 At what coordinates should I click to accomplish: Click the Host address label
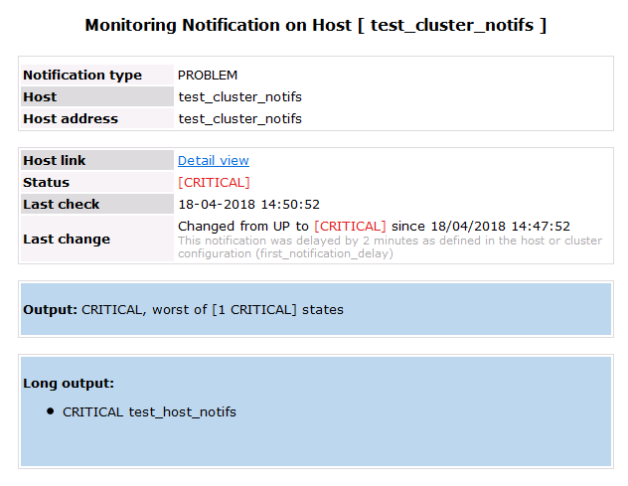(70, 119)
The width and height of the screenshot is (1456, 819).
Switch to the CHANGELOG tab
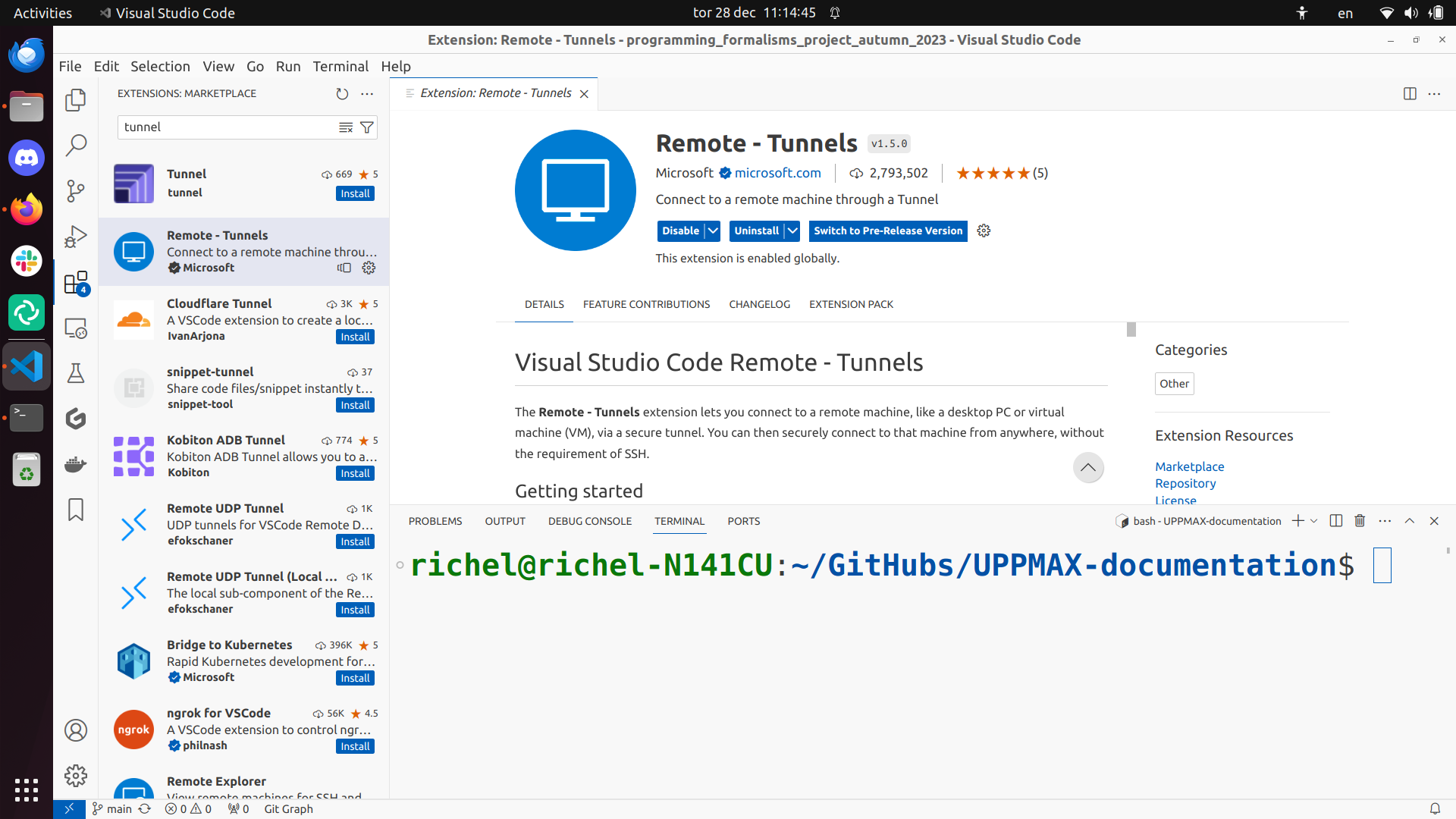pyautogui.click(x=759, y=304)
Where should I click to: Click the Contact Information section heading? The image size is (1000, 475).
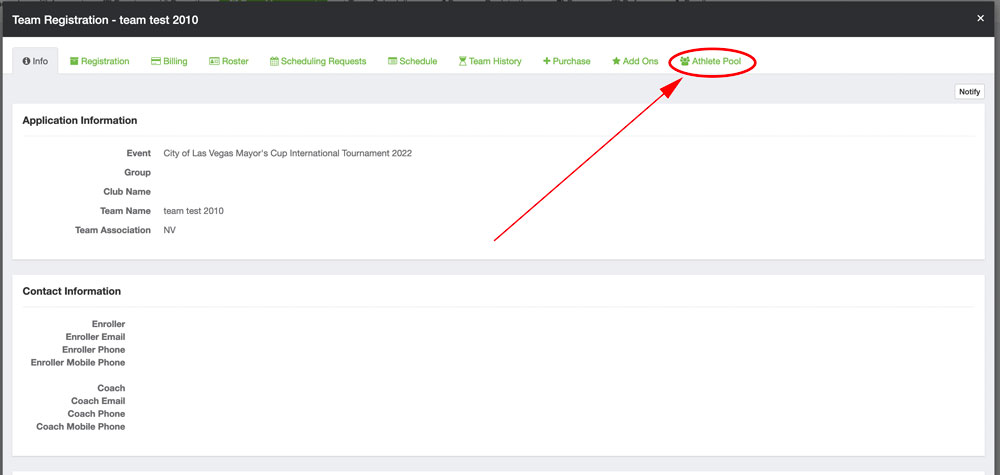click(72, 292)
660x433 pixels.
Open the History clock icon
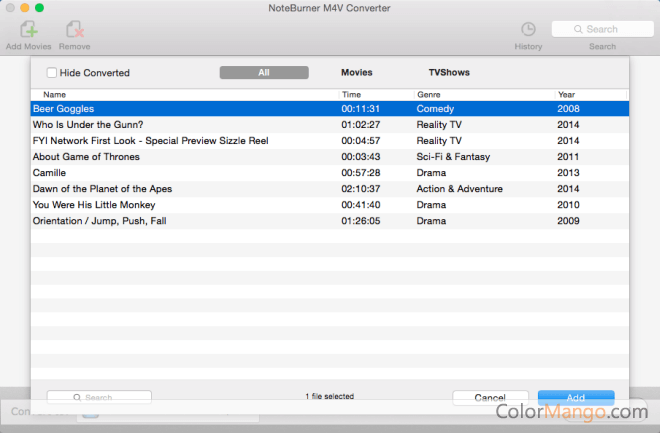click(x=528, y=30)
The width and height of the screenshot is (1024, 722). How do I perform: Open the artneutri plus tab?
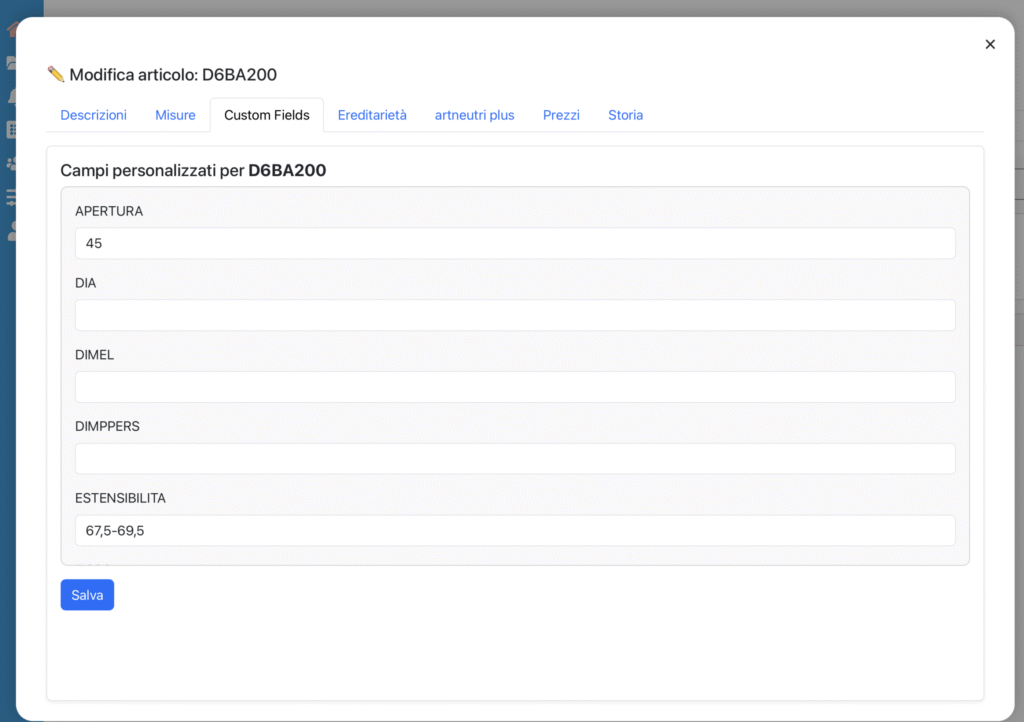point(474,115)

================

DIRECTION
Copy the text of all five entries above word for word, leaving out the pictures.

PROBLEM SOLUTION
 At what coordinates should I click to accomplish: Click the Host address label
(70, 119)
The width and height of the screenshot is (1456, 819).
Switch to the CHANGELOG tab
pyautogui.click(x=759, y=304)
Where should I click to: Click the Contact Information section heading? The image size is (1000, 475).
click(72, 292)
660x433 pixels.
Open the History clock icon
click(x=528, y=30)
The width and height of the screenshot is (1024, 722). How do I perform: Open the artneutri plus tab?
point(474,115)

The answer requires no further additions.